### Your assignment
Output exactly, in the material below, the lines from the one with "Task: Click the paragraph" through the one with "the info icon". Omit all pictures.
Information Start Marker
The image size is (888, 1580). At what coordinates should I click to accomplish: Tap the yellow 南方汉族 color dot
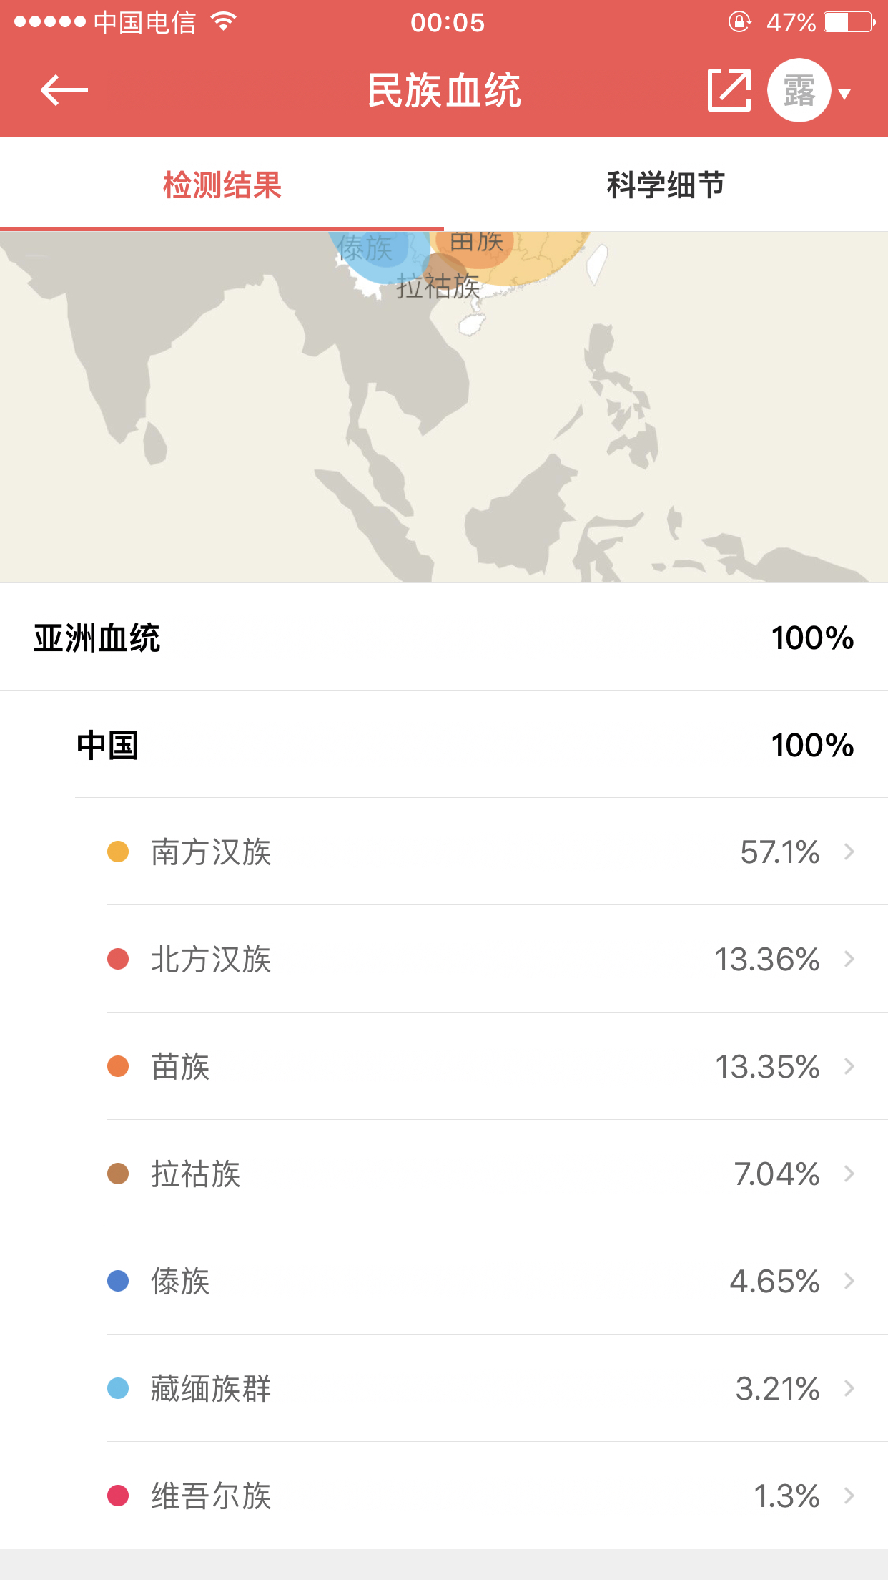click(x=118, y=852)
Information End Marker
Information Start Marker
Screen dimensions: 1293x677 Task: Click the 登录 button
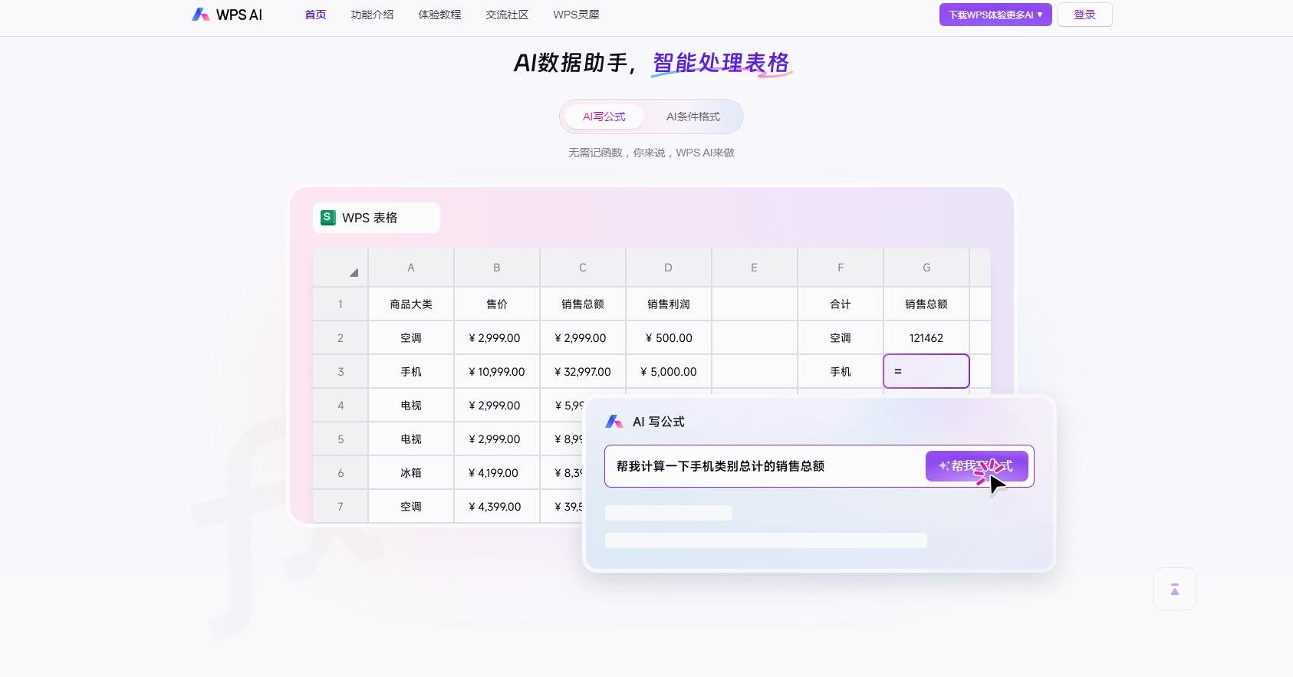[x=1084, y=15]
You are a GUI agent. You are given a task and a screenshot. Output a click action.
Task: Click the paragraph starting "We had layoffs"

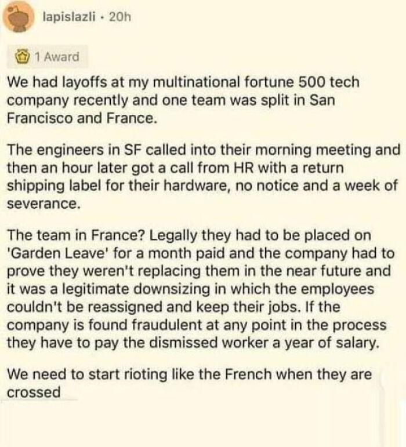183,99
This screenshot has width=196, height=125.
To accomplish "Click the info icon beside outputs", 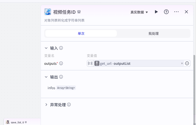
Information End Marker
### Task answer
Task: Click the paragraph starting "We had layoffs"

183,99
This screenshot has width=196, height=125.
To accomplish "Click the info icon beside outputs", 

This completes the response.